AIM: To determine the relationship between medical staff's response time (RT) to oxygen saturation (SpO2 ) below 80% and the associated time from tactile intervention until SpO2 normalisation (CT).

METHODS: Time-lapse video and continuous SpO2 were recorded for six consecutive 24 h periods. Regression analyses of RT and SpO2 in association with postmenstrual age (PMA), weight, infant sex and frequency of intermittent hypoxemia (IH).

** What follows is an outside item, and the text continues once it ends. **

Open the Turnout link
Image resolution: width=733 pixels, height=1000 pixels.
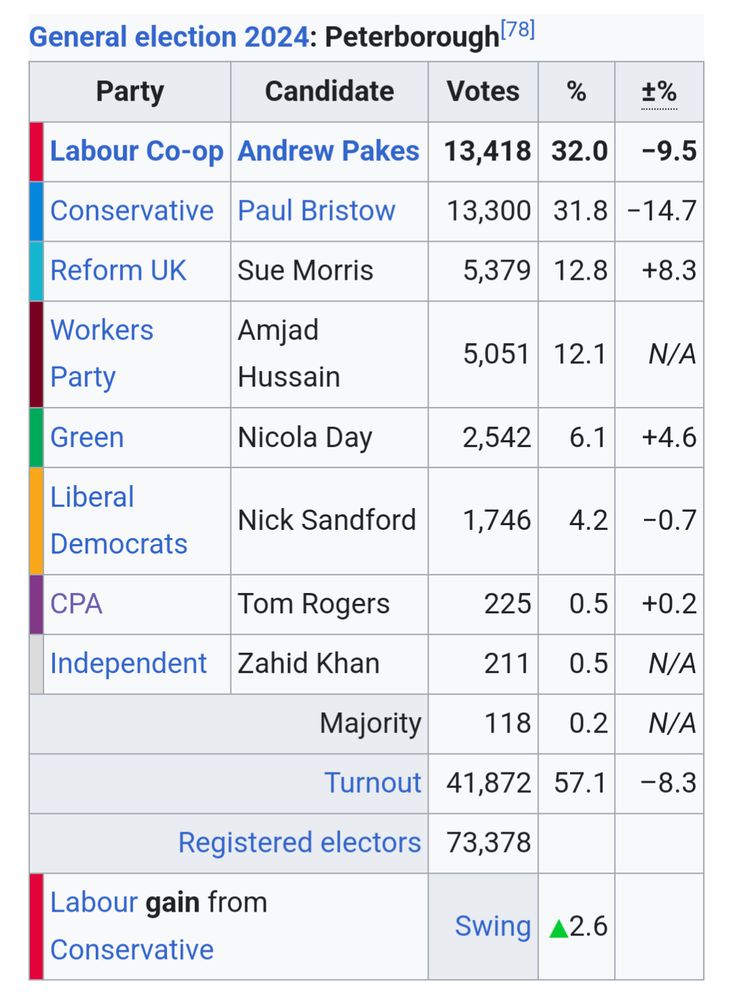click(x=373, y=783)
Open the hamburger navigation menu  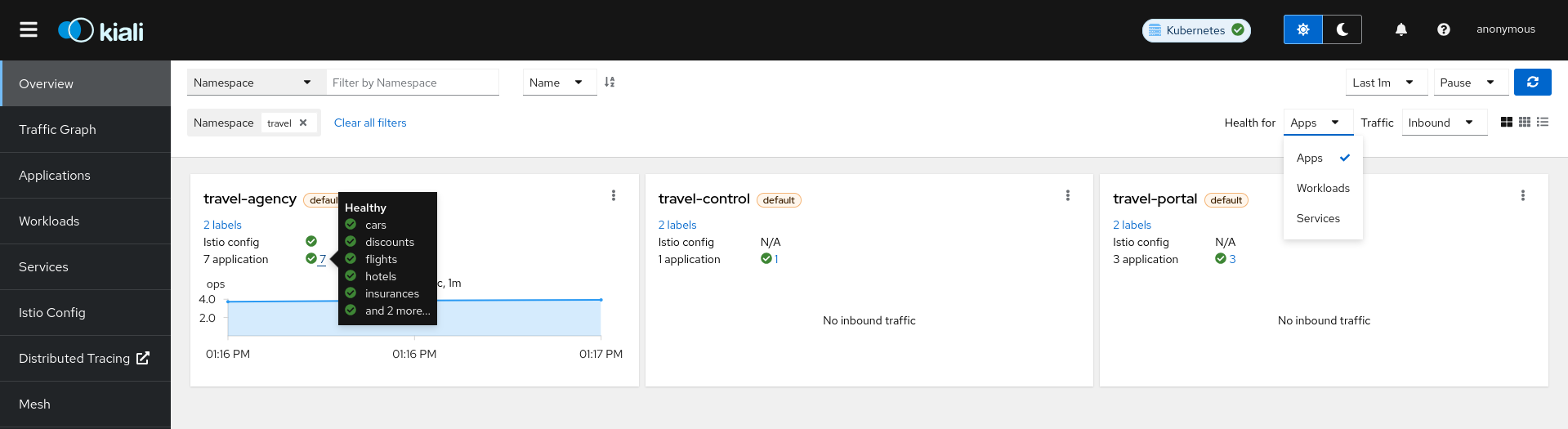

RESULTS: Five hundred and twelve hypoxemia episodes received tactile intervention in 20 extremely preterm infants (gestational age ≤28 weeks, birthweight <1500 g). Median RT was 20.5 s (IQR 16.63-25.50). RT increased with increased IH frequency (p = 0.023) independently of PMA and weight. SpO2 decreased by 3.7% with every 10 s RT (p = 0.039). Time until SpO2 normalisation was strongly associated with RT (β = 0.58, p = 0.042). The association was amplified by lower PMA (p = 0.043). Female preterm infants experienced longer RT than males (p = 0.027). Because the total length of an IH is the sum of RT and CT, preterm infants with low PMA can reach a critical hypoxemia duration of >60 s, even with short RT.

CONCLUSION: The RT is a critical factor that affects the overall time of IH treatments and the depth of desaturation. The consequences of a prolonged RT are worse for more immature preterm infants.